Researchers from the Max Planck Institute for Evolutionary Anthropology, the CNRS Laboratoire Structure et Dynamique des Langues, the Humboldt Universität zu Berlin and the Leibniz-Centre General Linguistics used data from the novel DoReCo corpus , because it combines two features: Firstly, it covers an unprecedented amount of linguistic and cultural diversity of human speech, containing samples from 51 populations from all’inhabited continents. Secondly, it provides precise timing information for each one of the more than one million speech sounds in the corpus. "The world-wide coverage of DoReCo is crucial for uncovering species-wide patterns in human speech given the immense cross-linguistic diversity of languages," says senior author Frank Seifart, researcher at CNRS in Paris and HU Berlin and co-editor of DoReCo.

Word-initial consonant lengthening - a potential universal?

"At the outset, we expected to find evidence contradicting the hypothesis that word-initial lengthening is a universal linguistic trait. We were quite surprised when we saw the results of our analysis," says first author Frederic Blum, a doctoral candidate at the Max Planck Institute for Evolutionary Anthropology, who initiated and led the study. "The results suggest that this phenomenon is indeed common to most of the world's languages." Strong evidence of lengthening was found in 43 of the 51 languages in the sample. The results were inconclusive for the remaining eight languages.

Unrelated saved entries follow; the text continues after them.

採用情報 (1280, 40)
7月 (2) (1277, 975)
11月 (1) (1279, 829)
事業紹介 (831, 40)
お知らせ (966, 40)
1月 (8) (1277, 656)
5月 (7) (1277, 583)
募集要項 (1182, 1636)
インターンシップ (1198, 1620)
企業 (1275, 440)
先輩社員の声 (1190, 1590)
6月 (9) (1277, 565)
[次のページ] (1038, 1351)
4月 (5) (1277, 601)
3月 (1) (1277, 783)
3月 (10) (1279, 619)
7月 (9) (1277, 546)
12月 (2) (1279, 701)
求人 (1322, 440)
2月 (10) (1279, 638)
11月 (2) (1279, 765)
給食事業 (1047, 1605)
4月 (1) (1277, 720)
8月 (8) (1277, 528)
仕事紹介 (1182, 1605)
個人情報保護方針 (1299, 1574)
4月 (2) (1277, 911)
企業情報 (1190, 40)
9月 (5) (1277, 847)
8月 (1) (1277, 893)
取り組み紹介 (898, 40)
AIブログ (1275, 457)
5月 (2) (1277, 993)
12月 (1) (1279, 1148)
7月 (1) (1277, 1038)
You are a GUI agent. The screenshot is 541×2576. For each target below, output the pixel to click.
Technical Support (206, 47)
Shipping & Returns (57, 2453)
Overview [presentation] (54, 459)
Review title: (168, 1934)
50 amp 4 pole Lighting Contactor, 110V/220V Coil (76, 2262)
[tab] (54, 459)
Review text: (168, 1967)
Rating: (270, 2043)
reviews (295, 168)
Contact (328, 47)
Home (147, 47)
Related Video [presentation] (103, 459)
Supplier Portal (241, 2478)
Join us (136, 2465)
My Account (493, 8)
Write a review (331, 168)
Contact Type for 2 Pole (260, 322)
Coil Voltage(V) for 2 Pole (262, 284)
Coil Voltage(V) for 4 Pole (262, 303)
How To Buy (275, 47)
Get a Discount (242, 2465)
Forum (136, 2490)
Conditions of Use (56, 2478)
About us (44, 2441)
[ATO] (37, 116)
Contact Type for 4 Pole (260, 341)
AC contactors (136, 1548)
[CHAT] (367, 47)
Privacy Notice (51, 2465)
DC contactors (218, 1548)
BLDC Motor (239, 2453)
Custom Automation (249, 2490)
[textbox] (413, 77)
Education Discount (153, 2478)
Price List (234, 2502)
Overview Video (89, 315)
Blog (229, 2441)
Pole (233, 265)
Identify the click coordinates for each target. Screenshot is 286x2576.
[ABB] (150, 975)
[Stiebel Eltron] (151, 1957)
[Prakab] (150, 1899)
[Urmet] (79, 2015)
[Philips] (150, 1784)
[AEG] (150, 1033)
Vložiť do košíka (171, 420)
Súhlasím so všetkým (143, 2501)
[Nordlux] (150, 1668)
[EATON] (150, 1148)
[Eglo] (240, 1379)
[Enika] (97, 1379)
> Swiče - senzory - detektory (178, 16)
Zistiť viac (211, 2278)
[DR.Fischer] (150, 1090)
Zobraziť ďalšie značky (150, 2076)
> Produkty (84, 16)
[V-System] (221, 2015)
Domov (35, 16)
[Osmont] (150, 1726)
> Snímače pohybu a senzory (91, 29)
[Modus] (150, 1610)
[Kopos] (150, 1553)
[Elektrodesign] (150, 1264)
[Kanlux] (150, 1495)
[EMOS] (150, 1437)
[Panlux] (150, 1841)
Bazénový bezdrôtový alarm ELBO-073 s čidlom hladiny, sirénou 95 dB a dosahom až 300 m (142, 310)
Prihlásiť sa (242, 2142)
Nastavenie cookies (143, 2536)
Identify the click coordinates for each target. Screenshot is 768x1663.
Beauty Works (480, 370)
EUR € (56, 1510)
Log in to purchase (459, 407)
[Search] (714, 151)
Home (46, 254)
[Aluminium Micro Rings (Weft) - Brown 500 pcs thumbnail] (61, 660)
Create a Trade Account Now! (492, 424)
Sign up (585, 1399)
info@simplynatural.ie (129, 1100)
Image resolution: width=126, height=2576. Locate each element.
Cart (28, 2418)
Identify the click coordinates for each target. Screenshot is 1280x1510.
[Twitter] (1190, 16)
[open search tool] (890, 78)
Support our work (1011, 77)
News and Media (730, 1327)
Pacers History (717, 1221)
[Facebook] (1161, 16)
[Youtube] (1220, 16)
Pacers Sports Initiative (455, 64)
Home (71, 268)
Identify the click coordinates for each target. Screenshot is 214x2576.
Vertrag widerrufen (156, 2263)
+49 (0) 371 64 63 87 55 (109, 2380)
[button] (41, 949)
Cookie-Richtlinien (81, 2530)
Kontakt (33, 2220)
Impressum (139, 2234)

The authors conclude that lengthening may be one of several factors that help listeners identify word boundaries and thus segment speech into distinct words - along with other factors, such as articulatory strengthening, which has not been comparatively studied in detail so far. In the current study, some languages additionally showed evidence of a shortening effect following pauses at the beginning utterance. This is consistent with the authors' conclusion as there is no need for additional cues for word boundaries in the presence of pauses.

This study advances our understanding of acoustic processes common to all spoken languages. By focusing on non-WEIRD (Western, European, Industrialized, Rich, and Democratic) languages, the researchers hope to broaden our knowledge of cognitive processes related to speech that transcend individual populations.